- HHS' Office for Civil rights has released new guidance to help healthcare organizations better understand and respond to the threat of ransomware.
- "One of the biggest current threats to health information privacy is the serious compromise of the integrity and availability of data caused by malicious cyber-attacks on electronic health information systems, such as through ransomware," Jocelyn Samuels, director at OCR, said in a prepared statement.
- The guidance reinforces HIPAA-required activities which organizations can use to prevent, detect, contain, and respond to threats.
The media coverage of ransomware largely came in vogue this February when Hollywood Presbyterian Medical Center in Los Angeles paid the equivalent of $17,000 in bitcoins to a hacker to regain control of its computer systems.

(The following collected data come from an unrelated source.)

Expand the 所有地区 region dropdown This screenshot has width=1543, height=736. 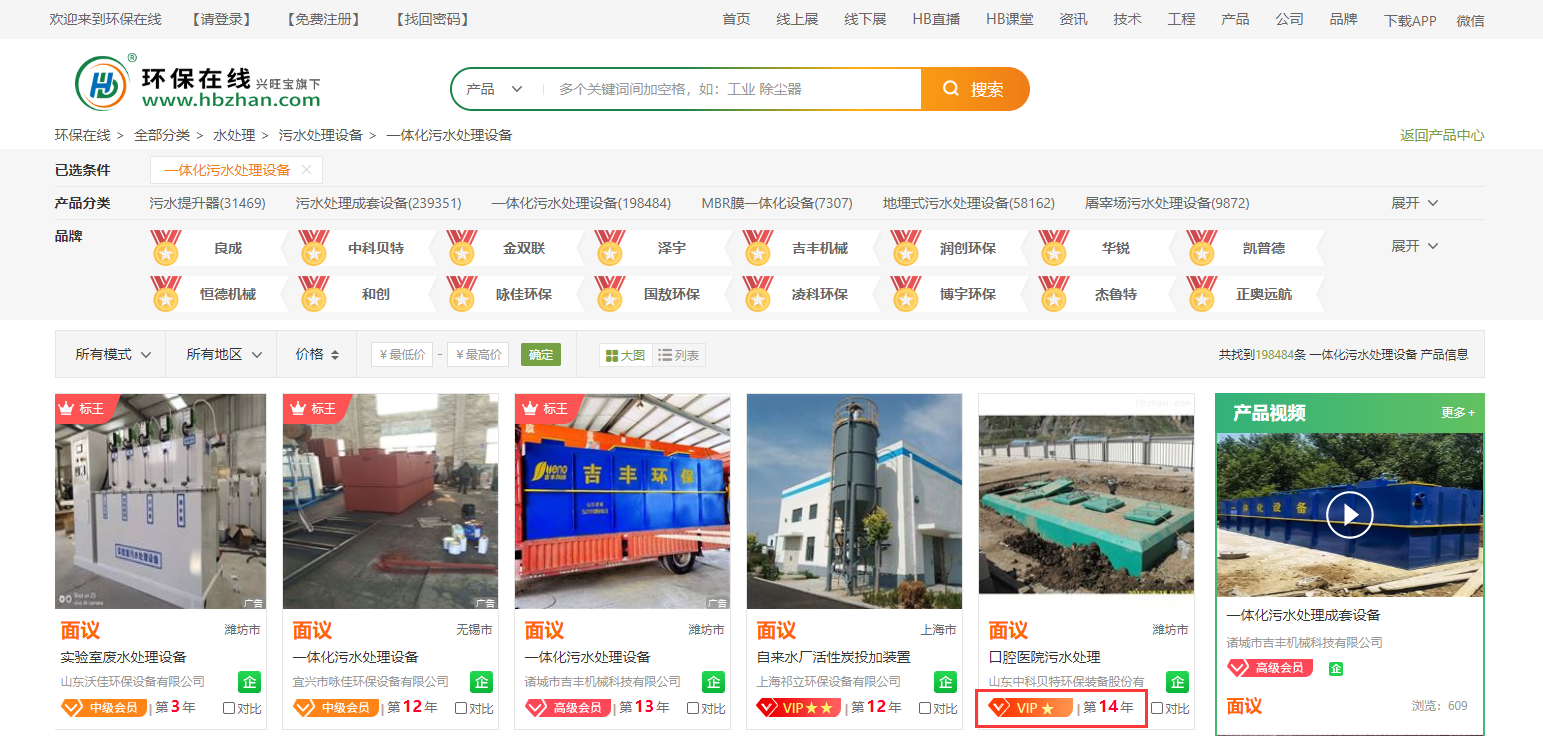tap(224, 355)
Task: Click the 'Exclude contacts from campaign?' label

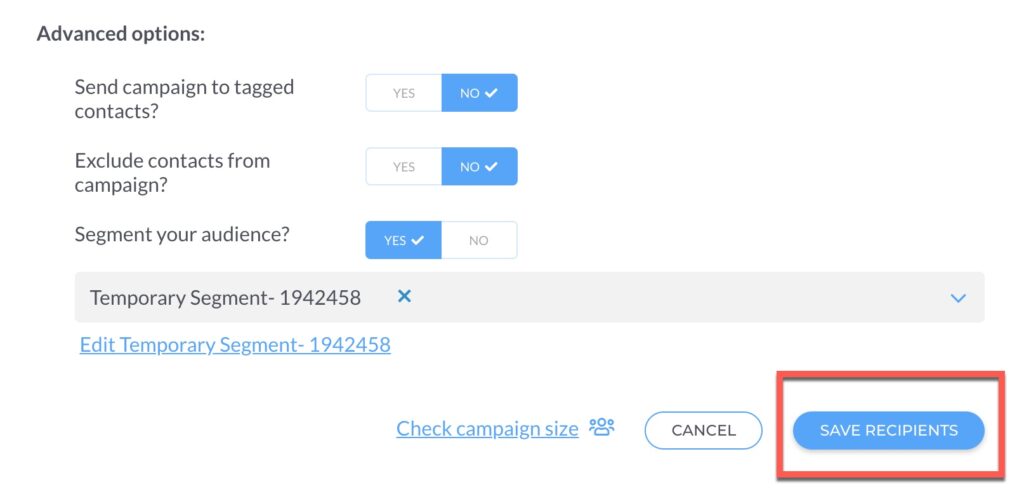Action: 172,173
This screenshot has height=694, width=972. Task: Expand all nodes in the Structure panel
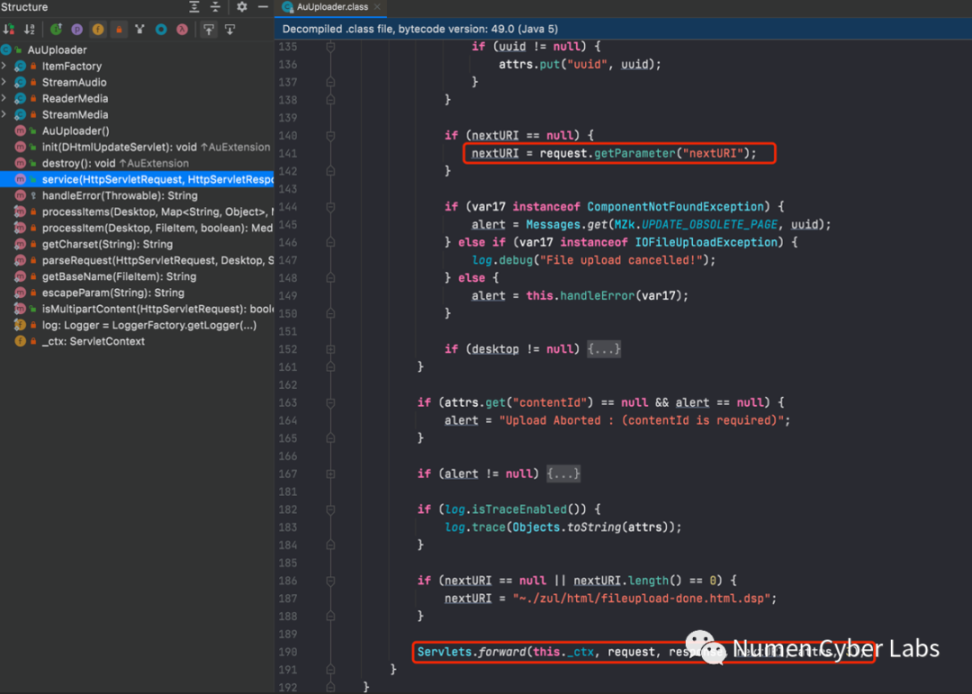click(x=193, y=7)
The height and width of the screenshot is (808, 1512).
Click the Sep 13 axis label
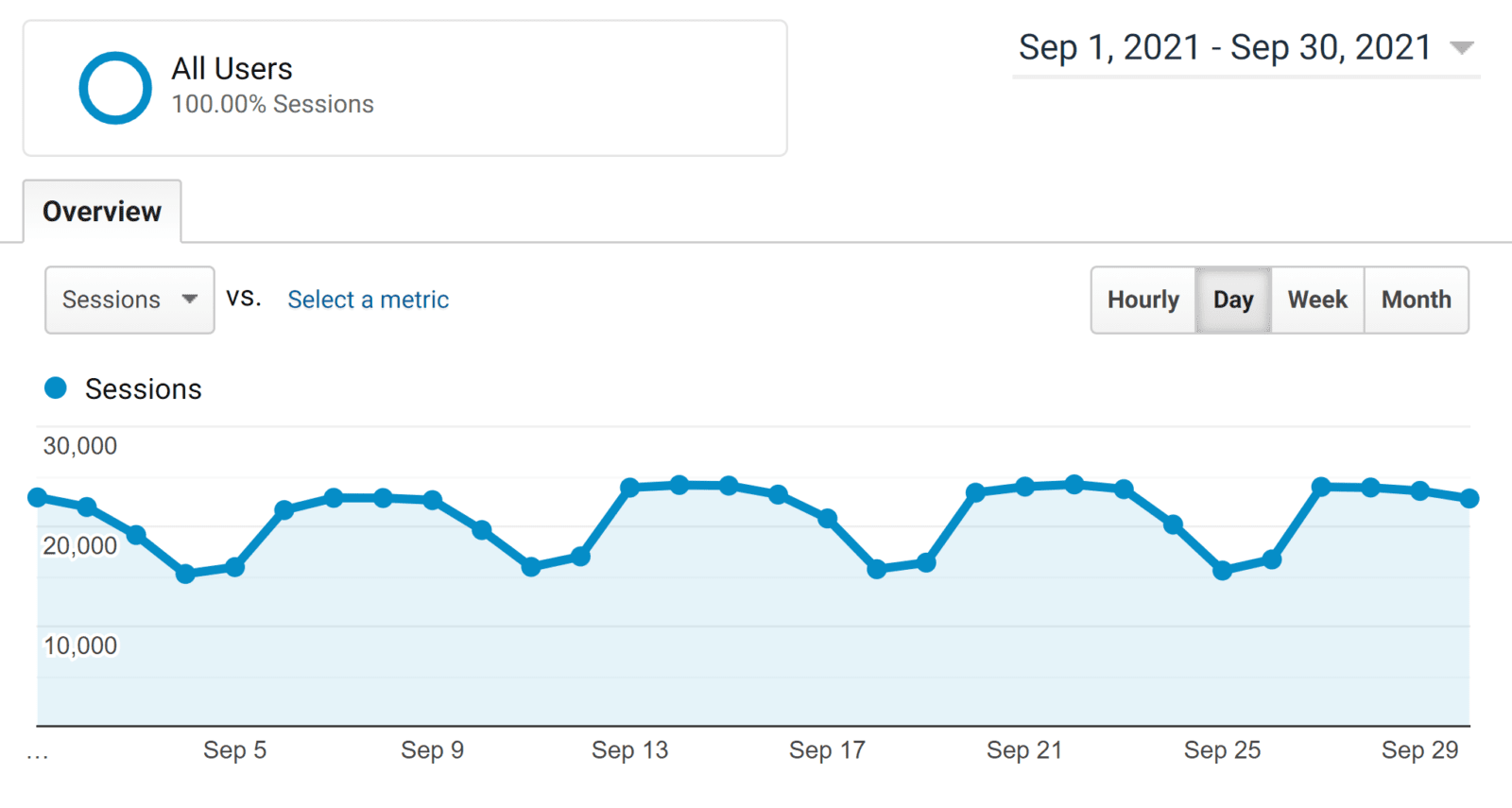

A month later, the Columbia, MD-based MedStar was forced to disable its computer network after a virus prevented users from logging into the system. This is under the scope that a poll conducted by Health IT News and HIMSS Analytics found up to 75% of hospitals surveyed could have been hit by ransomware over the past year.
OCR's guidance includes:
- Conducting a risk analysis to identify threats and vulnerabilities to electronic protected health information (ePHI) and establishing a plan to mitigate or remediate those identified risks;
- Implementing procedures to safeguard against malicious software;
- Training authorized users on detecting malicious software and report such detections;
- Limiting access to ePHI to only those persons or software programs requiring access; and
- Maintaining an overall contingency plan that includes disaster recovery, emergency operations, frequent data backups, and test restorations.